**Exercise requirements:**
Without changing anything, copy out each entry.

[Data to examine]

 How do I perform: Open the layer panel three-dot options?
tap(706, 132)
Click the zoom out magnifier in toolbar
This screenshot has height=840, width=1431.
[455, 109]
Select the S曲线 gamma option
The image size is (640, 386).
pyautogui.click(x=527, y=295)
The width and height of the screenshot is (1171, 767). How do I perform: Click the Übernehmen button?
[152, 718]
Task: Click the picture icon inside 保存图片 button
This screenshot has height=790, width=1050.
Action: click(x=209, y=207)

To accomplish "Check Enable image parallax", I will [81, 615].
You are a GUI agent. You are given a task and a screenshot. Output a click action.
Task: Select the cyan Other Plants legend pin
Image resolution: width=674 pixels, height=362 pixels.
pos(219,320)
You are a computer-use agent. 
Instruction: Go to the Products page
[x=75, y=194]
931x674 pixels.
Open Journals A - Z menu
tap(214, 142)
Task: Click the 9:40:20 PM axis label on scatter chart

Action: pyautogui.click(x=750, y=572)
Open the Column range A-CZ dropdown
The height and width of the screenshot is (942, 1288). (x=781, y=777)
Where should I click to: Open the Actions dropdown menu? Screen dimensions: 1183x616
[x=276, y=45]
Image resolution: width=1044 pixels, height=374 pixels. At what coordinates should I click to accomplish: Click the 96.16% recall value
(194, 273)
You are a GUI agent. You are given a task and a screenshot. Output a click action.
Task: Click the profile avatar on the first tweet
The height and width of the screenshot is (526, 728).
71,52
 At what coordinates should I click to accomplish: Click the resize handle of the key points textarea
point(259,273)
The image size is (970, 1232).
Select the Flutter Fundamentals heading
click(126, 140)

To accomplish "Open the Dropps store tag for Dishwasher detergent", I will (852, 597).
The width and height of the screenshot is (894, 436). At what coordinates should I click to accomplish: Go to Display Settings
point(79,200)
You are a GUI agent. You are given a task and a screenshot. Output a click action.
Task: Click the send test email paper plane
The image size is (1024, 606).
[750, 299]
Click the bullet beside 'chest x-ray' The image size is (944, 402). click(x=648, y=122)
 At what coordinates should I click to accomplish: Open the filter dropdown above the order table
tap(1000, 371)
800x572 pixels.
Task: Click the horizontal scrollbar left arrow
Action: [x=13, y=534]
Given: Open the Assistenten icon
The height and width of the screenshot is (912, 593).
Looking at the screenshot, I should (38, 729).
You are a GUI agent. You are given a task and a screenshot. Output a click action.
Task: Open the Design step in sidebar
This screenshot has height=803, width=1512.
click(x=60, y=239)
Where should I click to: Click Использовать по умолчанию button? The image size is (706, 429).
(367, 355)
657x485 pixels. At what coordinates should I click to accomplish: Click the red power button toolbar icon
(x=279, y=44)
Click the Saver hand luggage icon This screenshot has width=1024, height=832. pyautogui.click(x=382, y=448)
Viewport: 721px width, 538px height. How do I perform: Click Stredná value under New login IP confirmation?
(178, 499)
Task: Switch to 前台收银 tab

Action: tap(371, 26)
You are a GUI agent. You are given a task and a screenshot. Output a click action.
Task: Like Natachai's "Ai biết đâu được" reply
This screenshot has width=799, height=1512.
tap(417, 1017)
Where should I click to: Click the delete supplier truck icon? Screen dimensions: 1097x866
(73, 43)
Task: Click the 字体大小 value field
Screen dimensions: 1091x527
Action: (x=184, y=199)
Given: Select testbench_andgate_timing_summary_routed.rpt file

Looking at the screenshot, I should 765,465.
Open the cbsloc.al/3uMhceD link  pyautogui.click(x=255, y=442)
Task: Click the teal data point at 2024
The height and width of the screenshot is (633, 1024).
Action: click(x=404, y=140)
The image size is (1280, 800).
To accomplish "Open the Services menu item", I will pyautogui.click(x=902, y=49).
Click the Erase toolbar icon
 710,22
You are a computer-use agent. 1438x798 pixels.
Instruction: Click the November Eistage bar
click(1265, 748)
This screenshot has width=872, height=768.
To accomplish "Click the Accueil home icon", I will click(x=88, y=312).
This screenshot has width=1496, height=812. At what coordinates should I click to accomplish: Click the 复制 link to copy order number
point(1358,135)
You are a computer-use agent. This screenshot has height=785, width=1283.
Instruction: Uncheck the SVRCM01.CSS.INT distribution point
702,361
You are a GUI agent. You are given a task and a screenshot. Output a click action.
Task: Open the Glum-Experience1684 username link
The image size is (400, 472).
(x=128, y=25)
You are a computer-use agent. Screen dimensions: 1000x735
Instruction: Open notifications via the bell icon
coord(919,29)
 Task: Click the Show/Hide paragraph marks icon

[/Data to examine]

**Written solution:**
 How do I perform: Open the layer panel three-dot options?
tap(706, 132)
Click the zoom out magnifier in toolbar
This screenshot has height=840, width=1431.
[455, 109]
Select the S曲线 gamma option
The image size is (640, 386).
pyautogui.click(x=527, y=295)
The width and height of the screenshot is (1171, 767). How do I perform: Click the Übernehmen button?
[152, 718]
Task: Click the picture icon inside 保存图片 button
This screenshot has height=790, width=1050.
Action: click(x=209, y=207)

To accomplish "Check Enable image parallax", I will [81, 615].
You are a GUI agent. You are given a task and a screenshot. Output a click action.
Task: Select the cyan Other Plants legend pin
Image resolution: width=674 pixels, height=362 pixels.
pos(219,320)
You are a computer-use agent. 
Instruction: Go to the Products page
[x=75, y=194]
931x674 pixels.
Open Journals A - Z menu
tap(214, 142)
Task: Click the 9:40:20 PM axis label on scatter chart

Action: pyautogui.click(x=750, y=572)
Open the Column range A-CZ dropdown
The height and width of the screenshot is (942, 1288). (x=781, y=777)
Where should I click to: Open the Actions dropdown menu? Screen dimensions: 1183x616
[x=276, y=45]
Image resolution: width=1044 pixels, height=374 pixels. At what coordinates should I click to accomplish: Click the 96.16% recall value
(194, 273)
You are a GUI agent. You are given a task and a screenshot. Output a click action.
Task: Click the profile avatar on the first tweet
The height and width of the screenshot is (526, 728).
71,52
 At what coordinates should I click to accomplish: Click the resize handle of the key points textarea
point(259,273)
The image size is (970, 1232).
Select the Flutter Fundamentals heading
click(126, 140)

To accomplish "Open the Dropps store tag for Dishwasher detergent", I will (852, 597).
The width and height of the screenshot is (894, 436). At what coordinates should I click to accomplish: Go to Display Settings
point(79,200)
You are a GUI agent. You are given a task and a screenshot. Output a click action.
Task: Click the send test email paper plane
The image size is (1024, 606).
[750, 299]
Click the bullet beside 'chest x-ray' The image size is (944, 402). click(x=648, y=122)
 At what coordinates should I click to accomplish: Open the filter dropdown above the order table
tap(1000, 371)
800x572 pixels.
Task: Click the horizontal scrollbar left arrow
Action: [x=13, y=534]
Given: Open the Assistenten icon
The height and width of the screenshot is (912, 593).
Looking at the screenshot, I should (38, 729).
You are a GUI agent. You are given a task and a screenshot. Output a click action.
Task: Open the Design step in sidebar
This screenshot has height=803, width=1512.
click(x=60, y=239)
Where should I click to: Click Использовать по умолчанию button? The image size is (706, 429).
(367, 355)
657x485 pixels. At what coordinates should I click to accomplish: Click the red power button toolbar icon
(x=279, y=44)
Click the Saver hand luggage icon This screenshot has width=1024, height=832. pyautogui.click(x=382, y=448)
Viewport: 721px width, 538px height. How do I perform: Click Stredná value under New login IP confirmation?
(178, 499)
Task: Switch to 前台收银 tab

Action: tap(371, 26)
You are a GUI agent. You are given a task and a screenshot. Output a click action.
Task: Like Natachai's "Ai biết đâu được" reply
This screenshot has width=799, height=1512.
tap(417, 1017)
Where should I click to: Click the delete supplier truck icon? Screen dimensions: 1097x866
(73, 43)
Task: Click the 字体大小 value field
Screen dimensions: 1091x527
Action: (x=184, y=199)
Given: Select testbench_andgate_timing_summary_routed.rpt file

Looking at the screenshot, I should 765,465.
Open the cbsloc.al/3uMhceD link  pyautogui.click(x=255, y=442)
Task: Click the teal data point at 2024
The height and width of the screenshot is (633, 1024).
Action: click(x=404, y=140)
The image size is (1280, 800).
To accomplish "Open the Services menu item", I will pyautogui.click(x=902, y=49).
Click the Erase toolbar icon
 710,22
You are a computer-use agent. 1438x798 pixels.
Instruction: Click the November Eistage bar
click(1265, 748)
This screenshot has width=872, height=768.
To accomplish "Click the Accueil home icon", I will click(x=88, y=312).
This screenshot has width=1496, height=812. At what coordinates should I click to accomplish: Click the 复制 link to copy order number
point(1358,135)
You are a computer-use agent. This screenshot has height=785, width=1283.
Instruction: Uncheck the SVRCM01.CSS.INT distribution point
702,361
You are a GUI agent. You are given a task and a screenshot. Output a click action.
Task: Open the Glum-Experience1684 username link
The image size is (400, 472).
(x=128, y=25)
You are a computer-use agent. Screen dimensions: 1000x735
Instruction: Open notifications via the bell icon
coord(919,29)
 Task: Click the Show/Hide paragraph marks icon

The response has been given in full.